Social media can change those perceptions in conjunction with operational shifts that genuinely put the team’s safety first. Through effective messaging and visual storytelling, restaurants can show safety procedures in place and represent their dedication to the team.
In addition to the safety cues, people want to work for the places they love. There is no stronger platform for building that love than social media. A strong, creative approach to social media can guide the Patron’s perceptions of the brand from dull, boring, and “fast food” to upbeat, modern, and fun. In doing so that brand has a better opportunity to be considered by talent now and in the future.
3. Fosters brand adoration and advocacy
Just as create social media can attract talent, it also builds adoration for the restaurant brand which translates into loyalty and advocacy. In short, a strong social story can get them to fall in love with you.
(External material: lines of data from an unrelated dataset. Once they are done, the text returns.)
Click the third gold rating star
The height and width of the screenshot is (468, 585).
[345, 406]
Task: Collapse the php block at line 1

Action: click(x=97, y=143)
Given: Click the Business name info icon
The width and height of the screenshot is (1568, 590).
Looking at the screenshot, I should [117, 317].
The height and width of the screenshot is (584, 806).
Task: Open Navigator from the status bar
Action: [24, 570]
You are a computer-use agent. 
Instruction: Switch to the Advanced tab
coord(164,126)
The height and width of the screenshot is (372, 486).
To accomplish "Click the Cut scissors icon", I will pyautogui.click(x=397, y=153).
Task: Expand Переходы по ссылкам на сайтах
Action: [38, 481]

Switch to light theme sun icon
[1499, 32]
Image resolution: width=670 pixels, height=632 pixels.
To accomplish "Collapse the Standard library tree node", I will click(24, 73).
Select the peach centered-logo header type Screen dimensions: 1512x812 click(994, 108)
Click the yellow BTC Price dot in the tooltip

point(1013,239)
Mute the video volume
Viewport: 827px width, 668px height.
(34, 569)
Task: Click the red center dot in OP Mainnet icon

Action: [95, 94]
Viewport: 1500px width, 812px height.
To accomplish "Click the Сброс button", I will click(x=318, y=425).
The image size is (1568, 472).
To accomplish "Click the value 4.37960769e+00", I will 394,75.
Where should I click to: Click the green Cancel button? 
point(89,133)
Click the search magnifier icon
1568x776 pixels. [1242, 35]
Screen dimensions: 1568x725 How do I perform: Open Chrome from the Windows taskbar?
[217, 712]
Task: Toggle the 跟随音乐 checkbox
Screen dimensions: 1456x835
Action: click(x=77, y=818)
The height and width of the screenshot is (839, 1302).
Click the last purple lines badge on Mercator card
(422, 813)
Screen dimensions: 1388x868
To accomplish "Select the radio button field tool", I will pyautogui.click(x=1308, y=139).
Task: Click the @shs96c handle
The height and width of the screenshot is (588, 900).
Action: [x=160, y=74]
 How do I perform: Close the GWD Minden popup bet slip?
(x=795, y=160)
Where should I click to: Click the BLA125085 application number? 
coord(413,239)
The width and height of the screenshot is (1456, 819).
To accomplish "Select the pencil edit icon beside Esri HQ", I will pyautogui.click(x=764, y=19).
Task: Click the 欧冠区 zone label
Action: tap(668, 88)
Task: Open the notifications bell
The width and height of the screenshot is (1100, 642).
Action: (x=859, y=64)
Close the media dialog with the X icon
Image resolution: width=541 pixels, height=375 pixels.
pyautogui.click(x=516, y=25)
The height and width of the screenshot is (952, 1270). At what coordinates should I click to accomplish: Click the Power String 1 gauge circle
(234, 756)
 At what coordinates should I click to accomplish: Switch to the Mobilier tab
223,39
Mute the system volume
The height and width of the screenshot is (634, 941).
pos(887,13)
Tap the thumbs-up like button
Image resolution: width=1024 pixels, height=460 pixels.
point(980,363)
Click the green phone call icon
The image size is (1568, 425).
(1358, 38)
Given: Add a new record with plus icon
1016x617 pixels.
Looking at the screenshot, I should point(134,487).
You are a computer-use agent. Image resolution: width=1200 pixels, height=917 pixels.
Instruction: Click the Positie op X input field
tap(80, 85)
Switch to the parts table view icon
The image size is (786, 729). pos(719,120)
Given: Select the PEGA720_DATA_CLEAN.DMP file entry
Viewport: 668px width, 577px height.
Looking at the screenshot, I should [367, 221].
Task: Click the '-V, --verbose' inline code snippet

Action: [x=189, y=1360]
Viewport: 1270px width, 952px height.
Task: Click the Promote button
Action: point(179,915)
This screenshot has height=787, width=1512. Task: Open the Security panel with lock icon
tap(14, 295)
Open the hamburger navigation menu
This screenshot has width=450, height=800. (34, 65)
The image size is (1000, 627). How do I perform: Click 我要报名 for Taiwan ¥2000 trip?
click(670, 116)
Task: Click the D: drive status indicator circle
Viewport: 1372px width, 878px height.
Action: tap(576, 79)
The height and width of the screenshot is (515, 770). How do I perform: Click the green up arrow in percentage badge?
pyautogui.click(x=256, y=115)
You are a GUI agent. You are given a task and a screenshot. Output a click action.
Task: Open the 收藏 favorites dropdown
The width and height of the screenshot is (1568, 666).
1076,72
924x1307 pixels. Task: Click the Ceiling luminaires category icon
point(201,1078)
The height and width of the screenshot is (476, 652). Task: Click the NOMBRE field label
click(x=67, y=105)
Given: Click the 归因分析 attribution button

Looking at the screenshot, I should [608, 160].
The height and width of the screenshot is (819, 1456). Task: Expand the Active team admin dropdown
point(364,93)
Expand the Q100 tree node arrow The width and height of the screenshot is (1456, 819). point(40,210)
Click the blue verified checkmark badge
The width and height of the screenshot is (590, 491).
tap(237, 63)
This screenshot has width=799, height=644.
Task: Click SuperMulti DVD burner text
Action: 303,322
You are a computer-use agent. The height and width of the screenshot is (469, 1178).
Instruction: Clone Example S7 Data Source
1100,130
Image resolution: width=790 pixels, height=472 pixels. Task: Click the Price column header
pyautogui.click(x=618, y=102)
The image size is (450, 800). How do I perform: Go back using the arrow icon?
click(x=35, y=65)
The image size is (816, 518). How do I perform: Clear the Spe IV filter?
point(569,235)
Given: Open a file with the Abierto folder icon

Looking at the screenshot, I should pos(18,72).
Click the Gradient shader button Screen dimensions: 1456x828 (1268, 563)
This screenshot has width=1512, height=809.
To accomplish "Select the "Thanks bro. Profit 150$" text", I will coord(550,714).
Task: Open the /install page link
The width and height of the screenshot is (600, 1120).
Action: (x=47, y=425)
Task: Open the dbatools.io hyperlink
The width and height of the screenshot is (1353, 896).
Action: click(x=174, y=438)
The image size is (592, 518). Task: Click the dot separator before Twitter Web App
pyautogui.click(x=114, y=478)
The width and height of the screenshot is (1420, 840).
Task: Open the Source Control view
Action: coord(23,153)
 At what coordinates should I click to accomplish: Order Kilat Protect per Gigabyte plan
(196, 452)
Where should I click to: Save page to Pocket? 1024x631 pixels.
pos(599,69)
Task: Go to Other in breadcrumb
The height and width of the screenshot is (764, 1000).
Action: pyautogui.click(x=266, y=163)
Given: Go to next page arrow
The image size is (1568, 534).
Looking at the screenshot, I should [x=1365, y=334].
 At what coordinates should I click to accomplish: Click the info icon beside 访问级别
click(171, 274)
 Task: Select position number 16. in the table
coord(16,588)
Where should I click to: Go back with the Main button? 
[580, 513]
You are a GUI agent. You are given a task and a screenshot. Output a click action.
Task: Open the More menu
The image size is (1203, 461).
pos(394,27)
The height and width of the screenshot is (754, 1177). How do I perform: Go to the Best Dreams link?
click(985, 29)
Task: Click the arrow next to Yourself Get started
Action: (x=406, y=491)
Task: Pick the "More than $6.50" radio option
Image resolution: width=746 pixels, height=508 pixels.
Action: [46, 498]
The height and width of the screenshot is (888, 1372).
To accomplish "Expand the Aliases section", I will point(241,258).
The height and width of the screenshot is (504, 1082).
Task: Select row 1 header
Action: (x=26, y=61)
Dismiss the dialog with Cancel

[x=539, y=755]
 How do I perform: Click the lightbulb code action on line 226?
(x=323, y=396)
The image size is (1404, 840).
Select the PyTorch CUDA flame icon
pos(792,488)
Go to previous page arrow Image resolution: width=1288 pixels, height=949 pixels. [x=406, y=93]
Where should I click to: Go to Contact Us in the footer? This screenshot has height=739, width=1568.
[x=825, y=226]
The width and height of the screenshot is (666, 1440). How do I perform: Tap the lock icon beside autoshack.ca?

But it takes more than snapping pictures of the food. Even when that food looks so dang delicious, people are looking for much more than that. Gone are the days where food porn gets all the views. Now, people want to see a human element. They want to be taken behind the curtain into deeper content than they could find otherwise.
Develop ways to connect your followers with the purest heart of your brand using more than still images. Dive into video, motion, and slideshows. Show your people and personality in action. Watch as engagement and followship rises.
Social media for restaurants is meant for so much more than driving sales and traffic. The more immediate benefits are in building the brand’s perceptions, awareness, and advocacy from Patrons and potential talent. Longer down the line, sales and traffic do happen.
Just as with any marketing endeavor, that direct line from tactic to result is a dangerous metric to evaluate. Looking for linear paths in marketing is myopic and ignores the cumulative power and momentum that an omnichannel approach inevitably creates.